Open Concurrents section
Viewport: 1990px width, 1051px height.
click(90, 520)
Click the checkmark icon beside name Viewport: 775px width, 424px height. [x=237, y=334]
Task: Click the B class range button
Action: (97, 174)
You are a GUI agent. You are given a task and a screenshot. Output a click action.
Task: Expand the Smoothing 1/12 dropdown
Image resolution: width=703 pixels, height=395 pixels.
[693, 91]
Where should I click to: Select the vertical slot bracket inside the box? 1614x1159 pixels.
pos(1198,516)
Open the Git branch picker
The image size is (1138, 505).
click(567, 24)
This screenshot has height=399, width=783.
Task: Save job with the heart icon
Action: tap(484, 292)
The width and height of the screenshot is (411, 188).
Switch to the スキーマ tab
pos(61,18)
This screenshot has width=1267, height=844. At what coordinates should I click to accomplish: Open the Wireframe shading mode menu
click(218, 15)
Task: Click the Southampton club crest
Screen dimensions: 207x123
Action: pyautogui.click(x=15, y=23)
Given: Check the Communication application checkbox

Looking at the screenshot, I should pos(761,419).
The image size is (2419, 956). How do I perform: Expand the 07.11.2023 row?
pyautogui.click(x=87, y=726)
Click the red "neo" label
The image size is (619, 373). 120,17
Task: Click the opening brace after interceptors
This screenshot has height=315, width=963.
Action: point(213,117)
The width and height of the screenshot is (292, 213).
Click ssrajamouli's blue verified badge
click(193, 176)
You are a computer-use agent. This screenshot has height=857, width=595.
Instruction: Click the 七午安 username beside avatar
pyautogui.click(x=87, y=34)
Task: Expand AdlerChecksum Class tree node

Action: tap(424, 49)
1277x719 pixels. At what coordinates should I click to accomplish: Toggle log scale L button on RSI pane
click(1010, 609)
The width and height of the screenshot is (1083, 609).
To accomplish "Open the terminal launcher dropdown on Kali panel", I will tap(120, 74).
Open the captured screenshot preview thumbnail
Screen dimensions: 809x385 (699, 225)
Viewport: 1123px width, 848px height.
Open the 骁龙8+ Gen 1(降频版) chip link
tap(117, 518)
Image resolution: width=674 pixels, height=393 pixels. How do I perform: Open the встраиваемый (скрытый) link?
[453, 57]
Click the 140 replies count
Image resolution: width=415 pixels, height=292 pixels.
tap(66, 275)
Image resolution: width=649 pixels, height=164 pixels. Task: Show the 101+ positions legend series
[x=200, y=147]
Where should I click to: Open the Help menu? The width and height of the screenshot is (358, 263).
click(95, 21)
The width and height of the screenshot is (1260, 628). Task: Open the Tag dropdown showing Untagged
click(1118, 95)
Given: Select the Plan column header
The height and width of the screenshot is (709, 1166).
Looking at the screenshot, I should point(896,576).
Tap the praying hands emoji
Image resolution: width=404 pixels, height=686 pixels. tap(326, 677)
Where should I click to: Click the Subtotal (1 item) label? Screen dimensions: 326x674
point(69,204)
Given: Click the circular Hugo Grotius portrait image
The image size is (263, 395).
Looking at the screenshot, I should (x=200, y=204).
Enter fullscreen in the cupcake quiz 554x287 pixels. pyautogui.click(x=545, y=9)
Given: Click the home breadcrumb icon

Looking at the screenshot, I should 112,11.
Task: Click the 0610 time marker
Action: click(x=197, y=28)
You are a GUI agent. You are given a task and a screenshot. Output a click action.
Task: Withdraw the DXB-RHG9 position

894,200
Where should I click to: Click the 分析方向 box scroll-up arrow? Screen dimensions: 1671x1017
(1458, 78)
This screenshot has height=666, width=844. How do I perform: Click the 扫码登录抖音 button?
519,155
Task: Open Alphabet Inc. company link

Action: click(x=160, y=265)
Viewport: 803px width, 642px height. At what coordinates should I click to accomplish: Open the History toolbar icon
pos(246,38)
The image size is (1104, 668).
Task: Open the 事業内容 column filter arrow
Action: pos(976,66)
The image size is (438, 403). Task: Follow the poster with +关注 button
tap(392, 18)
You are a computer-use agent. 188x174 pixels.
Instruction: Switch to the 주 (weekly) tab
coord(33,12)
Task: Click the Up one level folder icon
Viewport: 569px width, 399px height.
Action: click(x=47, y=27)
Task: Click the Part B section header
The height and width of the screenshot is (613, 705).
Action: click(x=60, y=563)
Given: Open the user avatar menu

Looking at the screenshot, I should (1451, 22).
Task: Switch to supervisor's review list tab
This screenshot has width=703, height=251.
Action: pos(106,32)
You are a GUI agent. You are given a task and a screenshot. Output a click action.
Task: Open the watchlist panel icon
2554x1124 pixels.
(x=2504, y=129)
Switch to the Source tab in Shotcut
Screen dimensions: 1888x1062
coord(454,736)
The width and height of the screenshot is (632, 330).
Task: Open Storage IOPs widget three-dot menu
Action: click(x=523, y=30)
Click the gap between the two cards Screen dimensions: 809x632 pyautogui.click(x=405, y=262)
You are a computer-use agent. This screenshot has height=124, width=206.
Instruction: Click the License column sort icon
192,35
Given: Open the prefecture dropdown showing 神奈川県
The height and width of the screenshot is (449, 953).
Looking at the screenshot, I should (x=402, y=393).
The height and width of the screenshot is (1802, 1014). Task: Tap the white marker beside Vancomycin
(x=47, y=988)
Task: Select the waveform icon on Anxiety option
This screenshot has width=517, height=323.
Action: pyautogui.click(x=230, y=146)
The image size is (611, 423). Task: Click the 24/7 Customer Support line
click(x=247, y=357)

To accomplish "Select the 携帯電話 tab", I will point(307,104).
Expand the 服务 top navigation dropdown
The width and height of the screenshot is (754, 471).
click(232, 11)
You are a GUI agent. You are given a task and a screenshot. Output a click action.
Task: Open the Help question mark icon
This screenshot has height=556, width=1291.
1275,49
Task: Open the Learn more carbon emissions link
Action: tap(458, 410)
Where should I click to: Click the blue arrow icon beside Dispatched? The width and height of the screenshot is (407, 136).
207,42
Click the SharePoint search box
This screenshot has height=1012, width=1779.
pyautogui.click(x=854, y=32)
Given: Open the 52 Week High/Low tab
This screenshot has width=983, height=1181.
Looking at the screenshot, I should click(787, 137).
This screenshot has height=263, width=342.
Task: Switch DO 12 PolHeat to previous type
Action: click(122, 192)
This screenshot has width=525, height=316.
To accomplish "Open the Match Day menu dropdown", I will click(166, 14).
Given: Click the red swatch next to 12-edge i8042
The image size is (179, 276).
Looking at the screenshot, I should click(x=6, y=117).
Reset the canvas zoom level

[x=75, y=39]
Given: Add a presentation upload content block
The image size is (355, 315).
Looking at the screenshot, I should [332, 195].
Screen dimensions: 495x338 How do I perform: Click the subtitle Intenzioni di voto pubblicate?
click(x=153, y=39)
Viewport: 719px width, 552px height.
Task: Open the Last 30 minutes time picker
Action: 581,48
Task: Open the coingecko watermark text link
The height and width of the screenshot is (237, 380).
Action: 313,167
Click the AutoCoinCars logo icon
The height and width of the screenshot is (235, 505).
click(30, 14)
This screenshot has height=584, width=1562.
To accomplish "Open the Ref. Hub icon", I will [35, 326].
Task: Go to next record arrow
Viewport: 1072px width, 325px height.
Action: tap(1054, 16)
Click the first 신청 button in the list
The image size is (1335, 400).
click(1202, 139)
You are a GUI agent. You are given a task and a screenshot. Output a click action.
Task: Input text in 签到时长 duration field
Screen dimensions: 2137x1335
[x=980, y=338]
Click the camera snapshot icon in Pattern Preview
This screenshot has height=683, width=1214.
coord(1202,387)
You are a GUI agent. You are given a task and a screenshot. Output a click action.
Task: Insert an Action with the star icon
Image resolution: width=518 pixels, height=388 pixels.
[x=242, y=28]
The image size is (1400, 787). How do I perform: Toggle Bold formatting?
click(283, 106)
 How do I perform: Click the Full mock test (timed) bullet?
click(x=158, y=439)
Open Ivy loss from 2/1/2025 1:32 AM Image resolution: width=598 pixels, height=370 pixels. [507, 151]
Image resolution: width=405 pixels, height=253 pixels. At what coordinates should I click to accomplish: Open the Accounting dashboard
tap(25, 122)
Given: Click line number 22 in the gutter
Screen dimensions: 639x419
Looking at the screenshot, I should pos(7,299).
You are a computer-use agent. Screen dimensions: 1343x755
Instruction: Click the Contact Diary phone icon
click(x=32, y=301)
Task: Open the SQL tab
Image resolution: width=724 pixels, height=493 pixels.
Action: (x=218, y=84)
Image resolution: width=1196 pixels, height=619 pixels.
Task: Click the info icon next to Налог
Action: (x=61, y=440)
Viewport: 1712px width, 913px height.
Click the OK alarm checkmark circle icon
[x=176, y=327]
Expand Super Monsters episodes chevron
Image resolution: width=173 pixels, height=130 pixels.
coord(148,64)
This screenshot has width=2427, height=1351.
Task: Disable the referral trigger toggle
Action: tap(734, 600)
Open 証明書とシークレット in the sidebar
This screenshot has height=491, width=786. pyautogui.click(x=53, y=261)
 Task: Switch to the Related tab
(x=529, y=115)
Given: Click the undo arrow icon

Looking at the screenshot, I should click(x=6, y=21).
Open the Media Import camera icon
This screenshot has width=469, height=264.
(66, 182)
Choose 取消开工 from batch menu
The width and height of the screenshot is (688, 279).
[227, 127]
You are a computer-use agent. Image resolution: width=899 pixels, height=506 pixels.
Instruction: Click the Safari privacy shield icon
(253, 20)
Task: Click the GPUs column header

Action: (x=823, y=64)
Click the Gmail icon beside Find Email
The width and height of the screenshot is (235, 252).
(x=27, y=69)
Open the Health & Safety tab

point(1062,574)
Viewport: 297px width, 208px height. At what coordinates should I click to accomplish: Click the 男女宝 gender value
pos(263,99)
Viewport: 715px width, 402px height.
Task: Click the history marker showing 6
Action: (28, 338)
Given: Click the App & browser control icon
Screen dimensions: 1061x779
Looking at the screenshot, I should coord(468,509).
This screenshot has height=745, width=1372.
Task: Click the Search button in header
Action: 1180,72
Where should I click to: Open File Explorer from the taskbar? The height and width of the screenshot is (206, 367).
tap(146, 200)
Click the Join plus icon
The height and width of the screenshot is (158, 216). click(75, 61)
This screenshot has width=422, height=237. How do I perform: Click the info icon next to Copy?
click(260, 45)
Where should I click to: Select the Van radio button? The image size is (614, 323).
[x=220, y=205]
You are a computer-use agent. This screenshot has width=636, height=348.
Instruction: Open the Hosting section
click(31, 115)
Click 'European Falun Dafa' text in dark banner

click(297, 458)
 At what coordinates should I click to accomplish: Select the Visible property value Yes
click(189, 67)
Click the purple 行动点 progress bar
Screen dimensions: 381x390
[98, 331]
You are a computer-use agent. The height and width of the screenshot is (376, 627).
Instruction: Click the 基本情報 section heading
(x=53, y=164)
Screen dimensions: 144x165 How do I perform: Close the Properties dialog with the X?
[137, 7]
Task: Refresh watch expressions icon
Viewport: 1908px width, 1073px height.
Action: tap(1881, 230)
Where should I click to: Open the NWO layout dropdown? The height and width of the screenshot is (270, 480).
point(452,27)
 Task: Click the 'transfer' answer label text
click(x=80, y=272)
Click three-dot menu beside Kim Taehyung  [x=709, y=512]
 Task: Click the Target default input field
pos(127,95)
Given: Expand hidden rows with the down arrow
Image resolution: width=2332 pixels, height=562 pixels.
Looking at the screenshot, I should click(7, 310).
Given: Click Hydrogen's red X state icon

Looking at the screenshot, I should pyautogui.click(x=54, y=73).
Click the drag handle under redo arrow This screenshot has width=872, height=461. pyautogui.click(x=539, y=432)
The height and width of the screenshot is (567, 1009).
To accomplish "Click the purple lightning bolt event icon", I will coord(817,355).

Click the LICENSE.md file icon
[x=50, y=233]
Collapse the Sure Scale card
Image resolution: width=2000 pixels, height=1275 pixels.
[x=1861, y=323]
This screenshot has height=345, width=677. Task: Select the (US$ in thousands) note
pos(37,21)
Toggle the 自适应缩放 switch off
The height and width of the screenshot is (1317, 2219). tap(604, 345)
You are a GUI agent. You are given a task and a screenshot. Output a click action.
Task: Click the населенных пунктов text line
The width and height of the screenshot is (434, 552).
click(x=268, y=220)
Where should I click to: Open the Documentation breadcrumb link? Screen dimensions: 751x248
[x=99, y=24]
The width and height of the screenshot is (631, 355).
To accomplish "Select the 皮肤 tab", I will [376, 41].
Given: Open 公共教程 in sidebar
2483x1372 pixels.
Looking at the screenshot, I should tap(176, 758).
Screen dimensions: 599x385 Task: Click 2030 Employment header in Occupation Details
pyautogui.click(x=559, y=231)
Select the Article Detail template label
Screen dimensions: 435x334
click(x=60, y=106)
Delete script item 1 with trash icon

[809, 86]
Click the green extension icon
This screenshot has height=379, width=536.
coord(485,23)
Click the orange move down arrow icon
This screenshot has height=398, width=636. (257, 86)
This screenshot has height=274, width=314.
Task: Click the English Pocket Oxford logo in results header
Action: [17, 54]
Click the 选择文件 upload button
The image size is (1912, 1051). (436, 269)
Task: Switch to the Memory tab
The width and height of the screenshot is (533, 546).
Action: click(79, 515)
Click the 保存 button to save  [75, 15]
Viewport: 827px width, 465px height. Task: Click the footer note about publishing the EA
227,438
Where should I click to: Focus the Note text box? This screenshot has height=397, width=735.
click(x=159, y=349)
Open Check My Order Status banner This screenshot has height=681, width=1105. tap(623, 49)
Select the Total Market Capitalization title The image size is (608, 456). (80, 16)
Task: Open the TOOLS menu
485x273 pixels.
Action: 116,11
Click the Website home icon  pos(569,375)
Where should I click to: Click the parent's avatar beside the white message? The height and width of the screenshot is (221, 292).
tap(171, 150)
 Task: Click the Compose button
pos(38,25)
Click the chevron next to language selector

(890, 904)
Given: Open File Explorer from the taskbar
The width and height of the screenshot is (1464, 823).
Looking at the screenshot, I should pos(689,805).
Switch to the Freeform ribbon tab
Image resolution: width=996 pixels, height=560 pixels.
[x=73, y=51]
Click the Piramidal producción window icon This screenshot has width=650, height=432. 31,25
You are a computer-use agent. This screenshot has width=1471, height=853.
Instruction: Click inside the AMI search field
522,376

* * * * * * *

The exercise: Rewrite the rows from the first one through the line containing "Action: (97, 174)", replacing "checkmark" with "tick" and leaving everything else unchanged.

Task output:
Open Concurrents section
Viewport: 1990px width, 1051px height.
click(90, 520)
Click the tick icon beside name Viewport: 775px width, 424px height. [x=237, y=334]
Task: Click the B class range button
Action: (97, 174)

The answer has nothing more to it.